The teacher, a woman not identified by name, said that Russian forces led about 40 people to a square in Bucha, checked their documents and interrogated them.
She said that, at one point, the Russian soldiers ordered five men in the group to take off their boots and jackets and forced them to kneel on the side of the road.
“Russian soldiers pulled their T-shirts, from behind and over their heads. They shot one in the back of the head,” the woman told Human Rights Watch.
People react as they gather close to a mass grave in the town of Bucha, just northwest of the Ukrainian capital Kyiv, on April 3, 2022. (Sergei Supinsky/AFP via Getty Images)
After several hours, the Russian soldiers took the people back to their homes, she said, while the four men remained kneeling when she left.
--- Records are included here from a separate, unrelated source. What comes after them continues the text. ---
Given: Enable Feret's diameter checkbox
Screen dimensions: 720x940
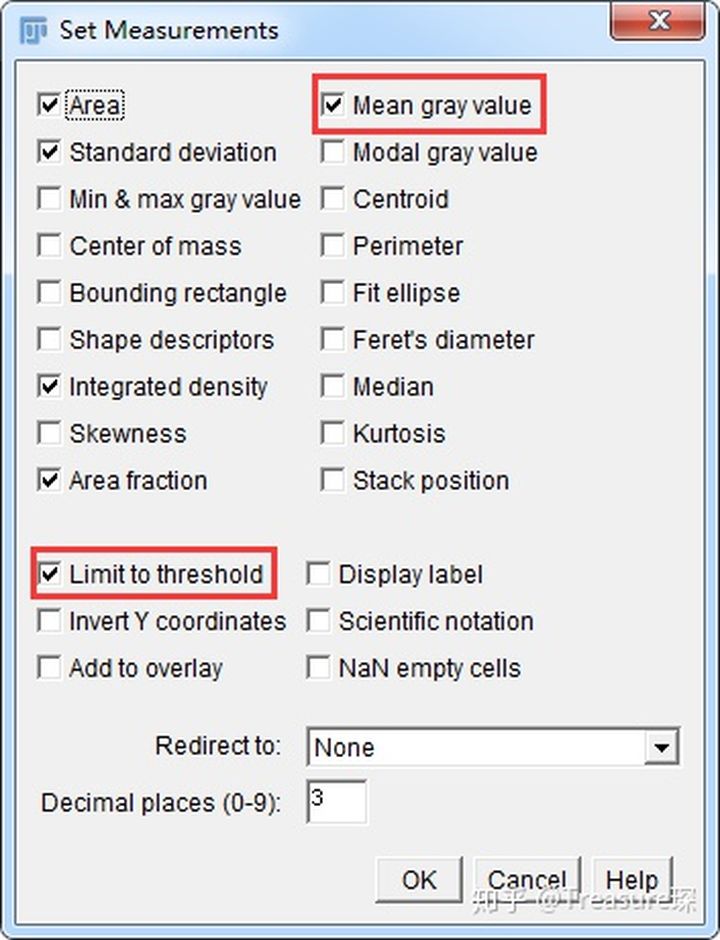Looking at the screenshot, I should (333, 339).
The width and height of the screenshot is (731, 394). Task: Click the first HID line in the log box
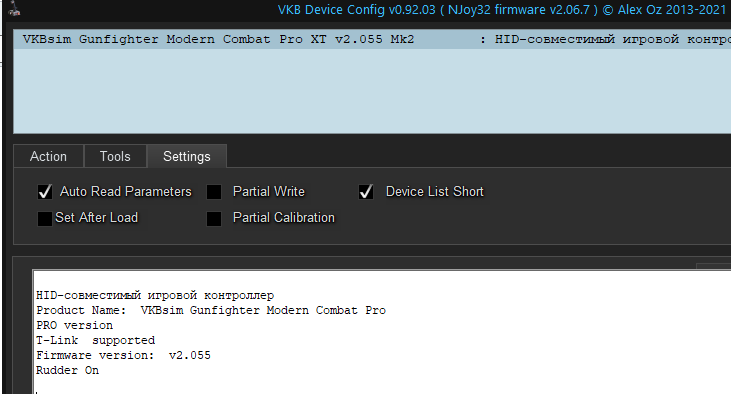point(155,296)
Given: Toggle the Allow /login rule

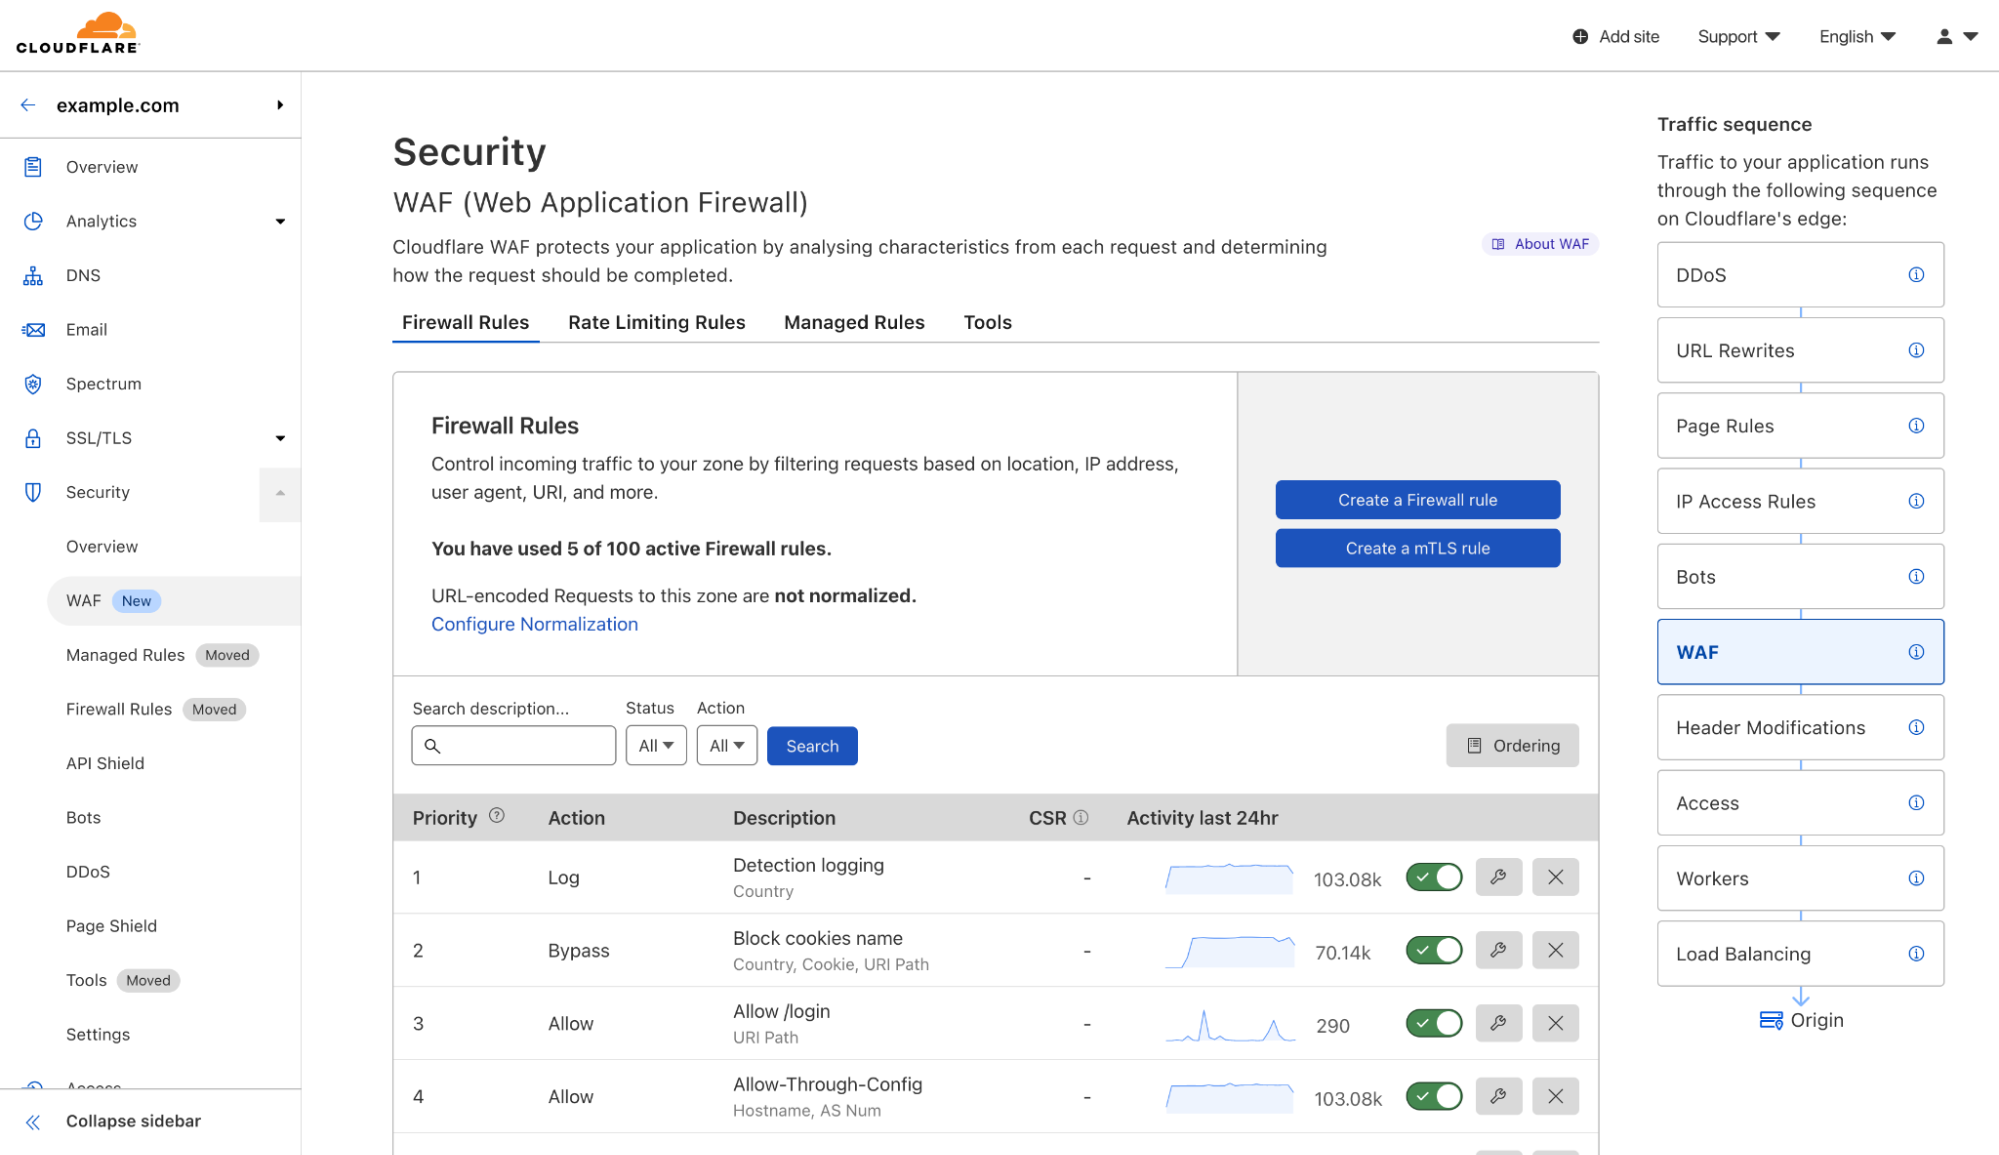Looking at the screenshot, I should click(1433, 1023).
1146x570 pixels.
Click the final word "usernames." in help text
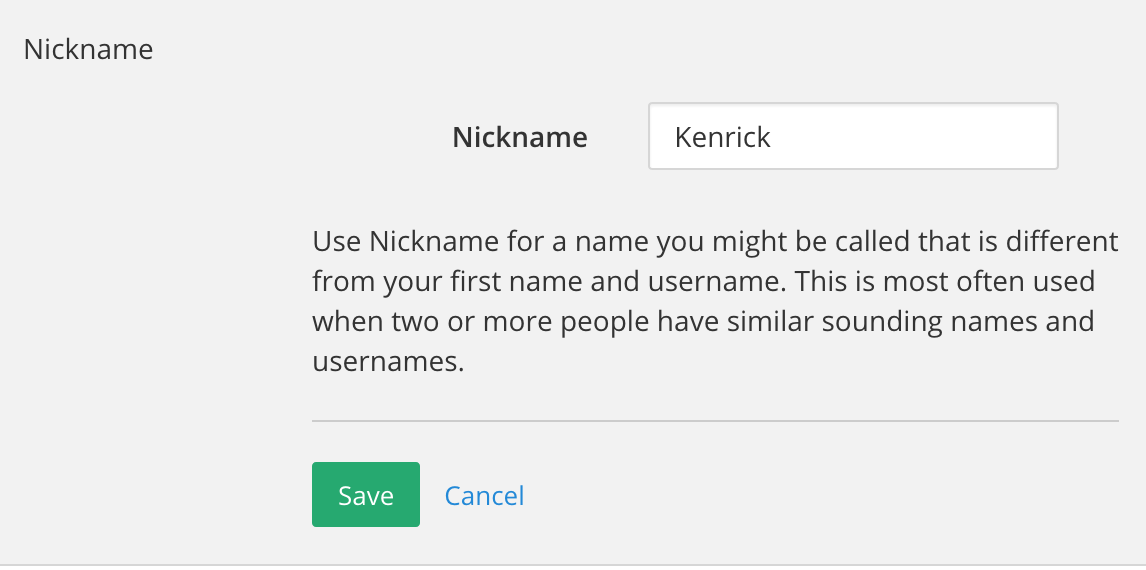click(x=388, y=362)
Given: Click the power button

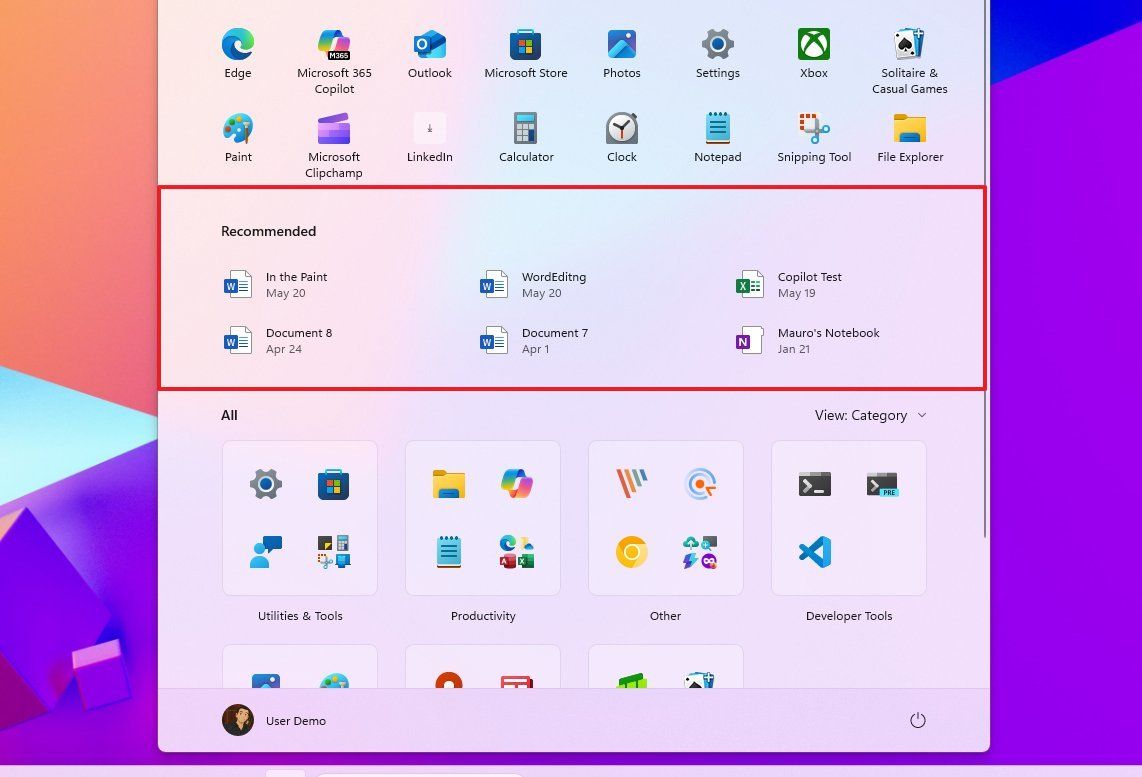Looking at the screenshot, I should click(918, 720).
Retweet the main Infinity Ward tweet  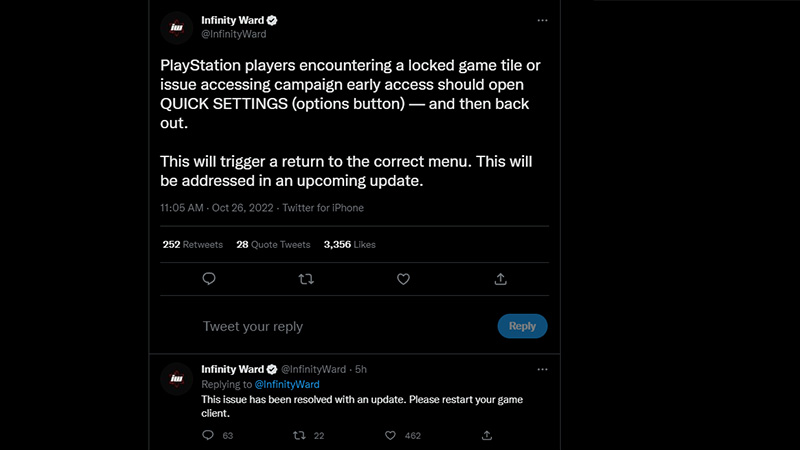click(x=306, y=279)
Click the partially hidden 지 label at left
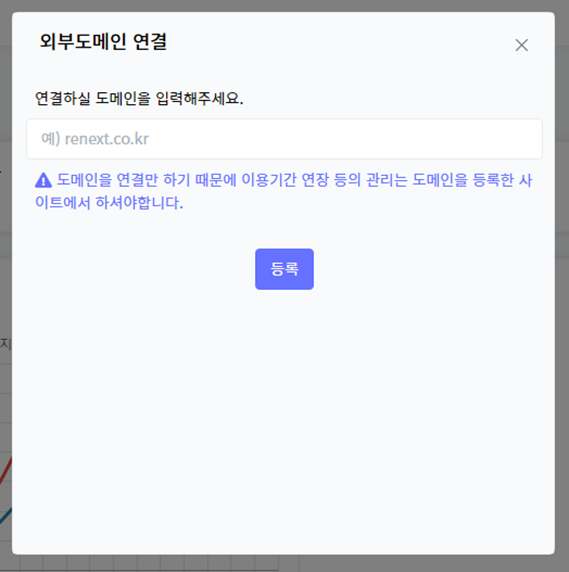 [x=5, y=344]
The young man’s body remained lying where he had been shot when she was able to leave Bucha on March 9, she said.
“The cases we documented amount to unspeakable, deliberate cruelty and violence against Ukrainian civilians,” Hugh Williamson, Europe and Central Asia director at Human Rights Watch, said in a statement.
“Rape, murder, and other violent acts against people in the Russian forces’ custody should be investigated as war crimes,” he added.
Russia has denied targeting civilians in what it calls a “special military operation” to disarm Ukraine and oust its leadership, which it regards as dangerous nationalists.
Over the weekend, reports emerged claiming that Ukrainian civilians had been massacred by Russian forces in Bucha, prompting Western outcry and calls for more sanctions against Moscow.
Ukraine’s Ministry of Defense posted footage that appeared to show dead civilians, including “some with hands tied behind their backs, their bodies scattered in the streets of the city.”
Dmytro Kuleba, Ukraine’s Foreign Minister, said on Twitter that the “Bucha massacre proves that Russian hatred towards Ukrainians is beyond anything Europe has seen since WWII,” as he posted photos of dead civilians that were allegedly targeted by Russian forces.
The Epoch Times couldn’t immediately verify the photos or footage.
Russia’s ministry of defense has denied claims that its forces had committed atrocities in Bucha, saying in a statement on Sunday that the photographs and videos published by the Ukrainian authorities alleging “crimes” by Russian troops in Bucha were a “provocation.”
Russia on Monday ordered an official investigation into what Alexander Bastrykin, head of the Russian Investigative Committee, said was Ukraine spreading “deliberately false information” about Russian forces committing war crimes.